The first mention of any research or study of the gold halides dates back to the early-to-mid-19th century, and there are three primary researchers associated with the extensive investigation of this particular area of chemistry: Thomsen, Schottländer, and Krüss.
The dimer, digold hexabromide, has structural properties similar to those of the other gold trihalide dimeric compounds, such as gold(III) chloride. The gold centers exhibit square planar coordination with bond angles of roughly 90 degrees.
Calculations indicate that in the hypothetical monomeric forms of the gold trihalides, the Jahn-Teller effect causes differences to arise in the structures of the gold halide complexes. For instance, gold(III) bromide contains one long and two short gold-bromine bonds whereas gold(III) chloride and gold(III) fluoride consist of two long and one short gold-halogen bonds.
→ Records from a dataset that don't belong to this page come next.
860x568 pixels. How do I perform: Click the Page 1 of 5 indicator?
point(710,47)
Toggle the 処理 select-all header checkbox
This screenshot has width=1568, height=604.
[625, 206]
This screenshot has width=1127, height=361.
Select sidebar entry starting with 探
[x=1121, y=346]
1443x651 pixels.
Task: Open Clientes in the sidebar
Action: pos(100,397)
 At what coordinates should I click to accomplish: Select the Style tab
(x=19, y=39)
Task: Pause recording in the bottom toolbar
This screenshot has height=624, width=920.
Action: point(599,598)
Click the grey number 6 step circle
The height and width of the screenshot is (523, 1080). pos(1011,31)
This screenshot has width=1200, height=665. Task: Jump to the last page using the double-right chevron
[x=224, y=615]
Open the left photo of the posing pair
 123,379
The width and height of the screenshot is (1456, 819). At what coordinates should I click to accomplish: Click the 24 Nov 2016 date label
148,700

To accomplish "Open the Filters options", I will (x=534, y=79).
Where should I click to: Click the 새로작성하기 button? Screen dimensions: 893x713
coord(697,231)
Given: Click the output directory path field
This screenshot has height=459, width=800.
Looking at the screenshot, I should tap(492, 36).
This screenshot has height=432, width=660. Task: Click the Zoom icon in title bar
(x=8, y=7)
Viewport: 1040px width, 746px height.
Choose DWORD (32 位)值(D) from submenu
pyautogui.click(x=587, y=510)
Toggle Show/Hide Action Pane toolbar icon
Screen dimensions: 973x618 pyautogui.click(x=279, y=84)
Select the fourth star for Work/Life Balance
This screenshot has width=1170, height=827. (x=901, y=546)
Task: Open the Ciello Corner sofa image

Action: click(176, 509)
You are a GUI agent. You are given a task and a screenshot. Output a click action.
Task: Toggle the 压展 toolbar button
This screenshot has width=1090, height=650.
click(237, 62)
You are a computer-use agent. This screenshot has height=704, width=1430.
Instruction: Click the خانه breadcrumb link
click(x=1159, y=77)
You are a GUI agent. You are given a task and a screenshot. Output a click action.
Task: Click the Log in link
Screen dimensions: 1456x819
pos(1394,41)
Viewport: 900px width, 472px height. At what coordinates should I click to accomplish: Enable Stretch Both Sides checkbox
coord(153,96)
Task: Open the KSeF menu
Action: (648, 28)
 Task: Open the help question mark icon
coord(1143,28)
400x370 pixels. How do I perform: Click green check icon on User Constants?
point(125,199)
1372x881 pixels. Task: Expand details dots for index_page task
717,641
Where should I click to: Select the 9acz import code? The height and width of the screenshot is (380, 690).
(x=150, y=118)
Moreover, gold tribromide does not exhibit the same coordination around the central gold atom as gold trichloride or gold trifluoride. In the latter complexes, the coordination exhibits a T-conformation, but in gold tribromide the coordination exists as more of a dynamic balance between a Y-conformation and a T-conformation. This coordination difference can be attributed to the Jahn-Teller effect but more so to the decrease in π-back bonding of the gold atoms with the bromine ligands compared to the π-back bonding found with fluorine and chlorine ligands. It is also this decrease in π-back bonding which explains why gold tribromide is less stable than its trifluoride and trichloride counterparts.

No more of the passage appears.